One way I find IF statement very useful is computing multiple aggregates over different set of rows in the single query sweep.

Here is how I like to use it for web site performance analyzes. As you can see in this table we have recorded "wtime" which is wallclock time it took to generate the page. We also track types of pages because they often have different performance profile.

PLAIN TEXT SQL:
  1. mysql> SELECT count(*) cnt, avg(wtime) avw, sum(IF(wtime>0.3,1,0))/count(*) soso, sum(IF(wtime>1,1,0))/count(*) poor, sum(IF(wtime>5,1,0))/count(*) fatal FROM performance_log_080523;
  2. +---------+------------------+--------+--------+--------+
  3. | cnt     | avw              | soso   | poor   | fatal  |
  4. +---------+------------------+--------+--------+--------+
  5. | 4412134 | 0.18669403011609 | 0.1280 | 0.0396 | 0.0017 |
  6. +---------+------------------+--------+--------+--------+
  7. 1 row IN SET (7.51 sec)

This query scans through page generation log for some site and reports number of requests, average request time as well as classifies requests to multiple classes. From the same query we can see portion of requests which were over 300ms (12.8%) - so we call them "so so" as we set 300ms or less as performance goal for the web site. 4% of these requests get ranking "poor" being over 1 seconds and 0.1% of requests get "fatal" classification because we assume user will not wait over 5 seconds and will already go away.

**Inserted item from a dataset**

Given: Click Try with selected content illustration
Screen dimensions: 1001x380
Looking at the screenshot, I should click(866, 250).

On the side note I should say the average time is least usable because average does not tell you a lot. It is much better set performance goals for high percentage portion such as - 95% or 99% and see what fraction of requests matches this goal.

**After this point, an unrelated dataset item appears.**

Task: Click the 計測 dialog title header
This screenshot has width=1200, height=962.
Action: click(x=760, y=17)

In this example if our 95% goal would be 1 seconds we would pass but for 95% 0.3 second response time we would fail, same as 99% requests served within 1 second.

Here is another example:

PLAIN TEXT SQL:
  1. mysql> SELECT count(*) cnt, avg(wtime) avw, sum(IF(wtime>0.3,1,0))/count(*) soso, sum(IF(wtime>1,1,0))/count(*) poor, sum(IF(wtime>5,1,0))/count(*) fatal,page_type FROM performance_log_080523 WHERE bot='google' GROUP BY page_type;
  2. +-------+-------------------+--------+--------+--------+---------------+
  3. | cnt   | avw               | soso   | poor   | fatal  | page_type     |
  4. +-------+-------------------+--------+--------+--------+---------------+
  5. | 21954 |  0.36869757085721 | 0.4373 | 0.0545 | 0.0008 | search        |
  6. | 25843 |   1.1290003426468 | 0.9114 | 0.4267 | 0.0081 | profile  |
  7. ...
  8. |  4393 |  0.63011296296095 | 0.5852 | 0.1689 | 0.0052 | rss           |
  9. +-------+-------------------+--------+--------+--------+---------------+
  10. 15 rows IN SET (5.87 sec)

In this example I hid some rows to obfuscate some date :)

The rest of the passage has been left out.